Y sabréis que yo soy el SEÑOR vuestro Dios, que habito en Sion, mi monte santo; entonces Jerusalén será santa, y ningún extraño pasará más por ella.

Ver. 17. Y sabréis que yo soy el Señor vuestro Dios ] Experimentaréis aquello de lo que, durante vuestras profundas aflicciones, dudasteis y estuvisteis dispuesto a decir, como hizo Gedeón al ángel: "Si el Señor está por nosotros , ¿por qué es así con nosotros? " o, como sus antepasados ​​incrédulos en el desierto, "¿Está Dios entre nosotros?" como si eso no pudiera ser, y tienen sed.

Habitando en Sion ] Defender a mi pueblo y dispensarles mis mejores bendiciones. "El Señor, que hizo los cielos y la tierra, te bendiga desde Sion", Salmo 134:3 . Las bendiciones que provienen de Sion están mucho más allá de las que de otro modo provienen del cielo y la tierra.
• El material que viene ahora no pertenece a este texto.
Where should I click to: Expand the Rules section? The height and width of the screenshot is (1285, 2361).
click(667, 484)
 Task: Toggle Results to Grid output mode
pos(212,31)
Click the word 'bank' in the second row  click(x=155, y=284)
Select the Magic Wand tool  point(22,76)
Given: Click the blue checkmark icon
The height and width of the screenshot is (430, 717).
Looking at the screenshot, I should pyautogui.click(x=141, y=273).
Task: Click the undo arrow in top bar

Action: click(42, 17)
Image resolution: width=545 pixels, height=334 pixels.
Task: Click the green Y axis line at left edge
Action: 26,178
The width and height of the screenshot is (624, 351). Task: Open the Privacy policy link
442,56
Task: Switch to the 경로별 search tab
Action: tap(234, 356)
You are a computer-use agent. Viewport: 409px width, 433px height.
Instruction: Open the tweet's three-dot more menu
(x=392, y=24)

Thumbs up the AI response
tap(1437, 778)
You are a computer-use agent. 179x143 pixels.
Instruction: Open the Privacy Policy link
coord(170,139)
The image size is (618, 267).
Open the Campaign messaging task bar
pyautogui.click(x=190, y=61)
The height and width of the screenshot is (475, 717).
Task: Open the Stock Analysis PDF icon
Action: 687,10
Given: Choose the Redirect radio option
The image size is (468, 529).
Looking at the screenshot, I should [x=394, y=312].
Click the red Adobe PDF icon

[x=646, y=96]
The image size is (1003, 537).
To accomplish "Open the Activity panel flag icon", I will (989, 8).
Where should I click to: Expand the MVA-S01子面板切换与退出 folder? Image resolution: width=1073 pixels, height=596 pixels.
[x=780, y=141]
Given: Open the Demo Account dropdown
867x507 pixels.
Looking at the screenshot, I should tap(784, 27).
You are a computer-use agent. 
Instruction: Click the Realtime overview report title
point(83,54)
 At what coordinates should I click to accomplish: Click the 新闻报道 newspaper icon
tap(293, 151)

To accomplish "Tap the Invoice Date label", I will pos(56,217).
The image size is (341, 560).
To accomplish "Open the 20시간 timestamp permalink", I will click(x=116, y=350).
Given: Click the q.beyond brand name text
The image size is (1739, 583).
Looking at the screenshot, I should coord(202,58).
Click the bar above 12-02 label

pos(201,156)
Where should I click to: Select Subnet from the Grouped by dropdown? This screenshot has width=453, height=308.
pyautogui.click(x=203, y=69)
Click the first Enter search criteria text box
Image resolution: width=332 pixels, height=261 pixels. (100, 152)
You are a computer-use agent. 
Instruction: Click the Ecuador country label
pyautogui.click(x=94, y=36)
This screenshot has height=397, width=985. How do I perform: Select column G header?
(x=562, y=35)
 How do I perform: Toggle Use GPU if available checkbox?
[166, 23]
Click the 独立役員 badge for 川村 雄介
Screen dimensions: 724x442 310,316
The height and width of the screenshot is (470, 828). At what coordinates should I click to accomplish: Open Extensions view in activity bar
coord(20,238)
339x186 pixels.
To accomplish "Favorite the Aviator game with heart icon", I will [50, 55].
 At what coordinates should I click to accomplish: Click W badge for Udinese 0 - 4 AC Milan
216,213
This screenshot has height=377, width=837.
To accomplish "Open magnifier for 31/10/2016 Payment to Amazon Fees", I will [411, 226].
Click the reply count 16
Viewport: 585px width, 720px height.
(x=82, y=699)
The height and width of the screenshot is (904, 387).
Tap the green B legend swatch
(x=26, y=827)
Entonces Jerusalén será santa ] Con doble santidad, imputada e impartida; lo profano está siendo purgado aquí en parte, pero de ahora en adelante con toda perfección. Esto nuestro Salvador lo expone dulcemente en esas dos parábolas de la cizaña y de la red barredera, Mateo 13:24,30 ; Mateo 13:36,42 ; Mateo 13:47,50 . O, "será santo", es decir, querido por Dios, y bajo su cuidado, favor y protección del dominio, dirección y posesión de paganos profanos.

Y ya no pasarán extraños por ella ] Ni para someterla y perjudicarla (como reza el proverbio del Gran Turco, que dondequiera que ponga su pie ya no crece la hierba, tanto estragos hace), o para sujetar cualquier inmundicia o contagio sobre ella. Ver Apocalipsis 21:27 , donde San Juan alude a este texto, ya que a lo largo de ese libro toma prestadas las elegancia y las flores del Antiguo Testamento para exponer el estado del Nuevo en las edades sucesivas.

Si esta promesa no se nos cumple tan plenamente como quisiéramos, debemos echarle la culpa a nuestros pecados, por lo que la reforma queda atrapada y nuestra prosperidad obstaculizada. He aquí, la mano de Jehová no se ha acortado para salvar, ni su oído pesado para oír; pero vuestras iniquidades se han separado entre vosotros y vuestro Dios, y vuestros pecados han escondido de vosotros su rostro, para que no escuche. escucha, " Isaías 59:1,2 .

Nada complica más nuestras acciones que el pecado; este es ese diablo en el aire que obstaculiza nuestra felicidad; esta es esa bruja del infierno que hace travesuras, Ciudad de los Problemas. Encanta a este diablo y haz que caiga de su cielo (que es para hacer daño), y heredaremos las promesas. El hombre piadoso solo prospera, Salmo 1:3 .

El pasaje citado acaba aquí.